* **WHAT IS BEING ASKED**:
Output the entries verbatim, including every line.

[Stored data entries]
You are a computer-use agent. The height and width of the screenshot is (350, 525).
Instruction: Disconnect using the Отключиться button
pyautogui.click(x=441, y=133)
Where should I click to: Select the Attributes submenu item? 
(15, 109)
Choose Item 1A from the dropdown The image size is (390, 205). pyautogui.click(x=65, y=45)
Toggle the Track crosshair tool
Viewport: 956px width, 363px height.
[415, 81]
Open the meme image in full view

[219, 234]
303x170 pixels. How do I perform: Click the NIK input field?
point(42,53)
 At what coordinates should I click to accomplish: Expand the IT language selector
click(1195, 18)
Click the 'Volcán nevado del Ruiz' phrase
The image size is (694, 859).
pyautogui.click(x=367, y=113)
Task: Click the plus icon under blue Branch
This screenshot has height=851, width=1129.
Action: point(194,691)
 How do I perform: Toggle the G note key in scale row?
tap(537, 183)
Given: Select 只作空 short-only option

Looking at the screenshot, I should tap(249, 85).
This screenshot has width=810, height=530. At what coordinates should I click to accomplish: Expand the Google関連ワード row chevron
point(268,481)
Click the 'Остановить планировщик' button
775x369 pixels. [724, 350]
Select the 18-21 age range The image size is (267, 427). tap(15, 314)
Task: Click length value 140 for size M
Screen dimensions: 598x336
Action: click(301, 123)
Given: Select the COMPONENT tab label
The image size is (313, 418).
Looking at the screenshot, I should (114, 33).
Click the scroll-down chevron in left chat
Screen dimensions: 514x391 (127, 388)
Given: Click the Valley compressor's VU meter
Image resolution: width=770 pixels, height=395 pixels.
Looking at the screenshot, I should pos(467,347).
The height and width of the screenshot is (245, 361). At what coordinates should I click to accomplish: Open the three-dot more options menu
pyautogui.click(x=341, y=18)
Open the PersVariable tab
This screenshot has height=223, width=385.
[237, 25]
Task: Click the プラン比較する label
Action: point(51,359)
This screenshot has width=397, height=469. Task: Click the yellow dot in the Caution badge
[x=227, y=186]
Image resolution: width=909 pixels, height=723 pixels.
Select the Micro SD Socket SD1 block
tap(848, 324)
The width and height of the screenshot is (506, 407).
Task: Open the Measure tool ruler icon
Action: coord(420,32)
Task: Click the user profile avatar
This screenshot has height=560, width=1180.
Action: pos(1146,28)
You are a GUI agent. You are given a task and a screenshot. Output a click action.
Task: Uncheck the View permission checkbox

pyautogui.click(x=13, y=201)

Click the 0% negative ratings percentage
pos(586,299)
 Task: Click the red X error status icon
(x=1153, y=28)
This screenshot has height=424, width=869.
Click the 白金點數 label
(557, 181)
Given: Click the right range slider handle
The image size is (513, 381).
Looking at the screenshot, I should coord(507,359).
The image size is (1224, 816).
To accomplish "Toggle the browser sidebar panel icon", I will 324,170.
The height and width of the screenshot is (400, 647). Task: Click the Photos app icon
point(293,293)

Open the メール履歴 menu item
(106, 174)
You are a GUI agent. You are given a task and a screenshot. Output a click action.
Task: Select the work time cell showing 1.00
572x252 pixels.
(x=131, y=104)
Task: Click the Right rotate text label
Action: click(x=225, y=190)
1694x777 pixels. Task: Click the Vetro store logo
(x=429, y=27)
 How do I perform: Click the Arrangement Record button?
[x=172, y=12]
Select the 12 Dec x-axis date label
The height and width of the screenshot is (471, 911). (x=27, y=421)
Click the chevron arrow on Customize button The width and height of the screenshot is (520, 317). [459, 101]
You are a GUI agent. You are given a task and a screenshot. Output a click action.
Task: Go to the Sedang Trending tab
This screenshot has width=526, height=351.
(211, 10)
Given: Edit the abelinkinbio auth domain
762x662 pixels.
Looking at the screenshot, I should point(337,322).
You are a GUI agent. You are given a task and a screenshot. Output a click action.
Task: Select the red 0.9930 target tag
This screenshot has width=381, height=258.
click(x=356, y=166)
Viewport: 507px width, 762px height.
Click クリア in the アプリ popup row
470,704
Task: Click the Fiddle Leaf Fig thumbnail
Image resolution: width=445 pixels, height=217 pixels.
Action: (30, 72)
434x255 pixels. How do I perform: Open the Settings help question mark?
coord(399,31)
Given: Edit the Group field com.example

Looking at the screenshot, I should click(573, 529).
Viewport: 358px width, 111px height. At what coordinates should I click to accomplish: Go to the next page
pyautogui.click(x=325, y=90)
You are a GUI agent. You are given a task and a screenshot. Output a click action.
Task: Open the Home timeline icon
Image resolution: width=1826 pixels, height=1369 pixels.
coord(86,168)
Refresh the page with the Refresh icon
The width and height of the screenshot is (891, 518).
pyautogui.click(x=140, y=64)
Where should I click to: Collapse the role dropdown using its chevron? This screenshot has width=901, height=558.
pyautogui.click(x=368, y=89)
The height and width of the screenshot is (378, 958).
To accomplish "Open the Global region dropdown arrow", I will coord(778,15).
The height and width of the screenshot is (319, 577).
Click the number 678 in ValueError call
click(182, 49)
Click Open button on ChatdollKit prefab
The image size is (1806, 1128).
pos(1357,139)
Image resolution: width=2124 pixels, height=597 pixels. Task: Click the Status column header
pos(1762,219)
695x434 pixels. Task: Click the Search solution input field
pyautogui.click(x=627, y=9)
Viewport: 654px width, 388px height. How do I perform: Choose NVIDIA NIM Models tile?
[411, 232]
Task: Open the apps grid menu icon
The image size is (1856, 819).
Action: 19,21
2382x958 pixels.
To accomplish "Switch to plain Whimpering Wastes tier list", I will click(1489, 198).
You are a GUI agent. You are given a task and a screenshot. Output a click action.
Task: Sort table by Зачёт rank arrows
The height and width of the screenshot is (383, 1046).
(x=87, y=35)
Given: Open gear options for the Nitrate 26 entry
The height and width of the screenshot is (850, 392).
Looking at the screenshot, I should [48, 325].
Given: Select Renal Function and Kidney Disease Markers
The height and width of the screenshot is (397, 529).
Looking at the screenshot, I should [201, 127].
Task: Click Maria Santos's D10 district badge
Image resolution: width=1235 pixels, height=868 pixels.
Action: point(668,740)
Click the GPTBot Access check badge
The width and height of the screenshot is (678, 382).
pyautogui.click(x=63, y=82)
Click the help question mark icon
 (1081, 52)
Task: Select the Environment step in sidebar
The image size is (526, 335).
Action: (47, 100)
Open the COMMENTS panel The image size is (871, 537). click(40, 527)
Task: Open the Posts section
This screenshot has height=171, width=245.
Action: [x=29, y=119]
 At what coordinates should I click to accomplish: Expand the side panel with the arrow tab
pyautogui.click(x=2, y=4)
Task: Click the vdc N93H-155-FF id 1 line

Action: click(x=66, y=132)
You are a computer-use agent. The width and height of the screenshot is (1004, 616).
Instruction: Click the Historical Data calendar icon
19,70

* **REPLY TO THE TASK**:
You are a computer-use agent. The height and width of the screenshot is (350, 525).
Instruction: Disconnect using the Отключиться button
pyautogui.click(x=441, y=133)
Where should I click to: Select the Attributes submenu item? 
(15, 109)
Choose Item 1A from the dropdown The image size is (390, 205). pyautogui.click(x=65, y=45)
Toggle the Track crosshair tool
Viewport: 956px width, 363px height.
[415, 81]
Open the meme image in full view

[219, 234]
303x170 pixels. How do I perform: Click the NIK input field?
point(42,53)
 At what coordinates should I click to accomplish: Expand the IT language selector
click(1195, 18)
Click the 'Volcán nevado del Ruiz' phrase
The image size is (694, 859).
pyautogui.click(x=367, y=113)
Task: Click the plus icon under blue Branch
This screenshot has height=851, width=1129.
Action: point(194,691)
 How do I perform: Toggle the G note key in scale row?
tap(537, 183)
Given: Select 只作空 short-only option

Looking at the screenshot, I should tap(249, 85).
This screenshot has width=810, height=530. At what coordinates should I click to accomplish: Expand the Google関連ワード row chevron
point(268,481)
Click the 'Остановить планировщик' button
775x369 pixels. [724, 350]
Select the 18-21 age range The image size is (267, 427). tap(15, 314)
Task: Click length value 140 for size M
Screen dimensions: 598x336
Action: click(301, 123)
Given: Select the COMPONENT tab label
The image size is (313, 418).
Looking at the screenshot, I should (114, 33).
Click the scroll-down chevron in left chat
Screen dimensions: 514x391 (127, 388)
Given: Click the Valley compressor's VU meter
Image resolution: width=770 pixels, height=395 pixels.
Looking at the screenshot, I should pos(467,347).
The height and width of the screenshot is (245, 361). At what coordinates should I click to accomplish: Open the three-dot more options menu
pyautogui.click(x=341, y=18)
Open the PersVariable tab
This screenshot has height=223, width=385.
[237, 25]
Task: Click the プラン比較する label
Action: point(51,359)
This screenshot has width=397, height=469. Task: Click the yellow dot in the Caution badge
[x=227, y=186]
Image resolution: width=909 pixels, height=723 pixels.
Select the Micro SD Socket SD1 block
tap(848, 324)
The width and height of the screenshot is (506, 407).
Task: Open the Measure tool ruler icon
Action: coord(420,32)
Task: Click the user profile avatar
This screenshot has height=560, width=1180.
Action: pos(1146,28)
You are a GUI agent. You are given a task and a screenshot. Output a click action.
Task: Uncheck the View permission checkbox

pyautogui.click(x=13, y=201)

Click the 0% negative ratings percentage
pos(586,299)
 Task: Click the red X error status icon
(x=1153, y=28)
This screenshot has height=424, width=869.
Click the 白金點數 label
(557, 181)
Given: Click the right range slider handle
The image size is (513, 381).
Looking at the screenshot, I should coord(507,359).
The image size is (1224, 816).
To accomplish "Toggle the browser sidebar panel icon", I will 324,170.
The height and width of the screenshot is (400, 647). Task: Click the Photos app icon
point(293,293)

Open the メール履歴 menu item
(106, 174)
You are a GUI agent. You are given a task and a screenshot. Output a click action.
Task: Select the work time cell showing 1.00
572x252 pixels.
(x=131, y=104)
Task: Click the Right rotate text label
Action: click(x=225, y=190)
1694x777 pixels. Task: Click the Vetro store logo
(x=429, y=27)
 How do I perform: Click the Arrangement Record button?
[x=172, y=12]
Select the 12 Dec x-axis date label
The height and width of the screenshot is (471, 911). (x=27, y=421)
Click the chevron arrow on Customize button The width and height of the screenshot is (520, 317). [459, 101]
You are a GUI agent. You are given a task and a screenshot. Output a click action.
Task: Go to the Sedang Trending tab
This screenshot has width=526, height=351.
(211, 10)
Given: Edit the abelinkinbio auth domain
762x662 pixels.
Looking at the screenshot, I should point(337,322).
You are a GUI agent. You are given a task and a screenshot. Output a click action.
Task: Select the red 0.9930 target tag
This screenshot has width=381, height=258.
click(x=356, y=166)
Viewport: 507px width, 762px height.
Click クリア in the アプリ popup row
470,704
Task: Click the Fiddle Leaf Fig thumbnail
Image resolution: width=445 pixels, height=217 pixels.
Action: (30, 72)
434x255 pixels. How do I perform: Open the Settings help question mark?
coord(399,31)
Given: Edit the Group field com.example

Looking at the screenshot, I should click(573, 529).
Viewport: 358px width, 111px height. At what coordinates should I click to accomplish: Go to the next page
pyautogui.click(x=325, y=90)
You are a GUI agent. You are given a task and a screenshot. Output a click action.
Task: Open the Home timeline icon
Image resolution: width=1826 pixels, height=1369 pixels.
coord(86,168)
Refresh the page with the Refresh icon
The width and height of the screenshot is (891, 518).
pyautogui.click(x=140, y=64)
Where should I click to: Collapse the role dropdown using its chevron? This screenshot has width=901, height=558.
pyautogui.click(x=368, y=89)
The height and width of the screenshot is (378, 958).
To accomplish "Open the Global region dropdown arrow", I will coord(778,15).
The height and width of the screenshot is (319, 577).
Click the number 678 in ValueError call
click(182, 49)
Click Open button on ChatdollKit prefab
The image size is (1806, 1128).
pos(1357,139)
Image resolution: width=2124 pixels, height=597 pixels. Task: Click the Status column header
pos(1762,219)
695x434 pixels. Task: Click the Search solution input field
pyautogui.click(x=627, y=9)
Viewport: 654px width, 388px height. How do I perform: Choose NVIDIA NIM Models tile?
[411, 232]
Task: Open the apps grid menu icon
The image size is (1856, 819).
Action: 19,21
2382x958 pixels.
To accomplish "Switch to plain Whimpering Wastes tier list", I will click(1489, 198).
You are a GUI agent. You are given a task and a screenshot. Output a click action.
Task: Sort table by Зачёт rank arrows
The height and width of the screenshot is (383, 1046).
(x=87, y=35)
Given: Open gear options for the Nitrate 26 entry
The height and width of the screenshot is (850, 392).
Looking at the screenshot, I should [48, 325].
Given: Select Renal Function and Kidney Disease Markers
The height and width of the screenshot is (397, 529).
Looking at the screenshot, I should [201, 127].
Task: Click Maria Santos's D10 district badge
Image resolution: width=1235 pixels, height=868 pixels.
Action: point(668,740)
Click the GPTBot Access check badge
The width and height of the screenshot is (678, 382).
pyautogui.click(x=63, y=82)
Click the help question mark icon
 (1081, 52)
Task: Select the Environment step in sidebar
The image size is (526, 335).
Action: (47, 100)
Open the COMMENTS panel The image size is (871, 537). click(40, 527)
Task: Open the Posts section
This screenshot has height=171, width=245.
Action: [x=29, y=119]
 At what coordinates should I click to accomplish: Expand the side panel with the arrow tab
pyautogui.click(x=2, y=4)
Task: Click the vdc N93H-155-FF id 1 line

Action: click(x=66, y=132)
You are a computer-use agent. The width and height of the screenshot is (1004, 616).
Instruction: Click the Historical Data calendar icon
19,70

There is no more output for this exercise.